Foley v. Interactive Data Corp.
765 P.2d 373 (Cal.1988).
Foley started at Interactive in 1976 as an assistant product manager and eventually worked his way up to branch manager. His contract didn’t state any limitation on the grounds for which his employment could be terminated, and in 1983 he was fired.
- The event that led to Foley’s discharge was a private conversation he had with his supervisor, VP Richard Earnest:
- Robert Kuhne was named to replace Earnest, and Foley informed Earnest that Kuhnh was currently under investigation by the FBI for embezzlement from his former employer, Bank of America.
- Foley then filed suit, seeking compensatory and punitive damages for wrongful discharge. He asserted three theories:
(1) A tort cause of action alleging a discharge in violation of public policy.
(2) A contract cause of action for breach of an implied-in-fact promise to discharge for good cause only.
(3) A cause of action alleging a tortious breach of the implied covenant of good faith and fair dealing.
- The trial court sustained defendant’s demurrer without leave to amend and dismissed all three causes of action.

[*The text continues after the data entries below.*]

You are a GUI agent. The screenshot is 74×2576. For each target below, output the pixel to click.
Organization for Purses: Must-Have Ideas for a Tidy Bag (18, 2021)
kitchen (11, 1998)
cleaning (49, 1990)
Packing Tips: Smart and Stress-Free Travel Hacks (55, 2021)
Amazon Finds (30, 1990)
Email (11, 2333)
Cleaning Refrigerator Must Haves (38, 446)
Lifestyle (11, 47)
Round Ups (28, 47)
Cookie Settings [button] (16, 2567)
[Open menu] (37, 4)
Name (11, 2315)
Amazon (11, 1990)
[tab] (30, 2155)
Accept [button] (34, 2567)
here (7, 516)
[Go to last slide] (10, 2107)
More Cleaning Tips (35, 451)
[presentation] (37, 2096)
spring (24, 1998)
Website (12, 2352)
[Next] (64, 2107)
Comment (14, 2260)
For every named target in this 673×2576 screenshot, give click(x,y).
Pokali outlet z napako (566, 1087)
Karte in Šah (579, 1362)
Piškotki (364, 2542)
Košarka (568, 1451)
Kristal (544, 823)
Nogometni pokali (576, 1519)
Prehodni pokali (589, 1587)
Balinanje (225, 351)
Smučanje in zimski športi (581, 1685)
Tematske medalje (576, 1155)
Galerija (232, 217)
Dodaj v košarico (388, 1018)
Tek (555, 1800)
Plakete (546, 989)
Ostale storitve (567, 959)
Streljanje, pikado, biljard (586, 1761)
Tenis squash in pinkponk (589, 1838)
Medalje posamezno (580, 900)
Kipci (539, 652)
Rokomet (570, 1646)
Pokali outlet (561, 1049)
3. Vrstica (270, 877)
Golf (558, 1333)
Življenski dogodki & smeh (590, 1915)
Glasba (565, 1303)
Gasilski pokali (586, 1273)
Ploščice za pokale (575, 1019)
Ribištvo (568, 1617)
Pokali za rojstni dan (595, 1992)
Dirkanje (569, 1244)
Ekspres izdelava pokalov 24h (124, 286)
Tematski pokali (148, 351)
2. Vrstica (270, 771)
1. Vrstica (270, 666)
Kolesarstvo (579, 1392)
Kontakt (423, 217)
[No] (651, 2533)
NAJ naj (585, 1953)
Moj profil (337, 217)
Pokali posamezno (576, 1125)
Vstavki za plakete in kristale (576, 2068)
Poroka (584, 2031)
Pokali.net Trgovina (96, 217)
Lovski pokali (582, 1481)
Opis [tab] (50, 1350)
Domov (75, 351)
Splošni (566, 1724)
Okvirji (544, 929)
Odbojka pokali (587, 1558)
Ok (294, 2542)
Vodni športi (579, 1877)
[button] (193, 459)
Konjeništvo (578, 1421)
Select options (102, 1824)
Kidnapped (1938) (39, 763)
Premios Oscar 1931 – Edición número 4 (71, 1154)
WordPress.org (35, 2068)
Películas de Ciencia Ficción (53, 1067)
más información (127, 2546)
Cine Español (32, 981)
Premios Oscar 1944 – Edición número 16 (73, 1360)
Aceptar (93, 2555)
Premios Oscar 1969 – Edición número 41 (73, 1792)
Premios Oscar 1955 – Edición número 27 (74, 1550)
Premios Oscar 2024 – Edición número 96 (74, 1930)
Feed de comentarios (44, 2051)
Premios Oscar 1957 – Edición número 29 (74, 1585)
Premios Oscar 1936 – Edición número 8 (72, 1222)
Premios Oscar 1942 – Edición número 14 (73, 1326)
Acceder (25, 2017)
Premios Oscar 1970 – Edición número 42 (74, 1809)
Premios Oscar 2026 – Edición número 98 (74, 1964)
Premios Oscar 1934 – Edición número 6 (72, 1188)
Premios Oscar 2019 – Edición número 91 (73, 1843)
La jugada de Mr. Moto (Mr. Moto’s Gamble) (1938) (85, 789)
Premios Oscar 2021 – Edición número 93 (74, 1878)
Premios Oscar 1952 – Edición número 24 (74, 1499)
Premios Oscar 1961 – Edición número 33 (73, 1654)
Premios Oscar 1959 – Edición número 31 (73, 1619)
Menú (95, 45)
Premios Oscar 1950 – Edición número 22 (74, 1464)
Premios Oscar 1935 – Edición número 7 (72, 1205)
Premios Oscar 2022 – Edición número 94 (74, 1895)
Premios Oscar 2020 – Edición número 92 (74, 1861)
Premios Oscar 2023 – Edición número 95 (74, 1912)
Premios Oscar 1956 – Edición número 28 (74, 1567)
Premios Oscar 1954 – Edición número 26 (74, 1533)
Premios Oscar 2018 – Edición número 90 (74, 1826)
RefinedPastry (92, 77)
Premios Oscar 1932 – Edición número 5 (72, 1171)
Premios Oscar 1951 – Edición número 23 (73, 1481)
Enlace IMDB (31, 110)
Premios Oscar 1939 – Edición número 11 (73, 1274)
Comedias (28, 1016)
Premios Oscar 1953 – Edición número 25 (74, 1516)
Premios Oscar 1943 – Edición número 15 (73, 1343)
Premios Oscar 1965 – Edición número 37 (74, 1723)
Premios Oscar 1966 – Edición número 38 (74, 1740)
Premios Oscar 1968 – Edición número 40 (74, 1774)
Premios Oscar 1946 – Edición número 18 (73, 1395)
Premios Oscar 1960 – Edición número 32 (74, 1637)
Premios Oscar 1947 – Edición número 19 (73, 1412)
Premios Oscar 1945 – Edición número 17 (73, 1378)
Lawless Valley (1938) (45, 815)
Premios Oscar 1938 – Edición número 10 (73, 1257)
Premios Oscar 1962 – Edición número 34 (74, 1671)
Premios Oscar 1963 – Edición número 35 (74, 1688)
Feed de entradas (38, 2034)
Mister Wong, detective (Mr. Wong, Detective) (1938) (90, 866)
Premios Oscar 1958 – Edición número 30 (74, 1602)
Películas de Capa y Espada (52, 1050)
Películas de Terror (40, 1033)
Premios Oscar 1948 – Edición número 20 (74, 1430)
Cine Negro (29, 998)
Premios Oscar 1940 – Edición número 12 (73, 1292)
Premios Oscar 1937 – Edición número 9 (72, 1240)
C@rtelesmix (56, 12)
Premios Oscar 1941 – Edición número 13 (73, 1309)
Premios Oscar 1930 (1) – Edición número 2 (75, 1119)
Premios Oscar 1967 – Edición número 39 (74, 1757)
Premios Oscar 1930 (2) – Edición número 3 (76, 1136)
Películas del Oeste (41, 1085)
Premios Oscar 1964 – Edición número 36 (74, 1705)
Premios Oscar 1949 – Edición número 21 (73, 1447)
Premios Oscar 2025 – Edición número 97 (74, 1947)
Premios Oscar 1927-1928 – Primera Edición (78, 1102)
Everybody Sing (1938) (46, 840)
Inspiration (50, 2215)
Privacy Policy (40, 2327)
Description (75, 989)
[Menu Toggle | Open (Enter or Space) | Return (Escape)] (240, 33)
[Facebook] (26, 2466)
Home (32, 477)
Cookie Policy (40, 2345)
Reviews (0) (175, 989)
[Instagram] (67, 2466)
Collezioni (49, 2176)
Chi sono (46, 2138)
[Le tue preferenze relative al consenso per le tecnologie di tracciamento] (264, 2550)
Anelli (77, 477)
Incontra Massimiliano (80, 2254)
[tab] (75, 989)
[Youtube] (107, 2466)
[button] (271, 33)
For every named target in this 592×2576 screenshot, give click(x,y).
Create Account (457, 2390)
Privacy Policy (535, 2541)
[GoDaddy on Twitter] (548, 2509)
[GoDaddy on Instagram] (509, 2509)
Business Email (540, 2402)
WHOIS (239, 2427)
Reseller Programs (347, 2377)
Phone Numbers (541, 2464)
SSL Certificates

- The Court of Appeal affirmed the dismissal as to all three counts.
(1) Was the discharge in violation of public policy?
(2) Was there an implied-in-fact contract?
(3) Can a breach of the implied covenant of good faith and fair dealing in employment contracts give rise to an action seeking an award of tort damages?
(2) The court found that he had pleaded facts sufficient to establish, if proved, an implied-in-fact contract limiting the company’s right to dismiss him arbitrarily.
(1) When the duty of an employee to disclose information to his employer serves only the private interest of the employer, the rationale underlying the public policy cause of action is NOT implicated.
(2) See above.
- The covenant of good faith is read into contracts in order to protect the express covenants or promises of the contract, not to protect some general public policy interest not directly tied to the contract’s purposes.
- There’s an exception for insurance cases, but courts that applied that reasoning to employment relationships improperly compared the two:
- Insurance, by its nature, quasi-public – the insured is not seeking to obtain a commercial advantage.
- Furthermore, a breach in the employment context does not place the employee in the same economic dilemma that an insured faces when an insurer in bad faith refuses to pay a claim or to accept a settlement offer within policy limits.
- When an insurer takes such actions, the insured cannot turn to the marketplace to find another insurance company willing to pay for the loss already incurred. The wrongfully terminated employee, on the other hand, can (and must, in order to mitigate damages) make reasonable efforts to seek alternative employment.
Rule: The covenant of good faith and fair dealing does apply to employment contracts, but a breach of the covenant can only give rise to contract damages, NOT tort damages.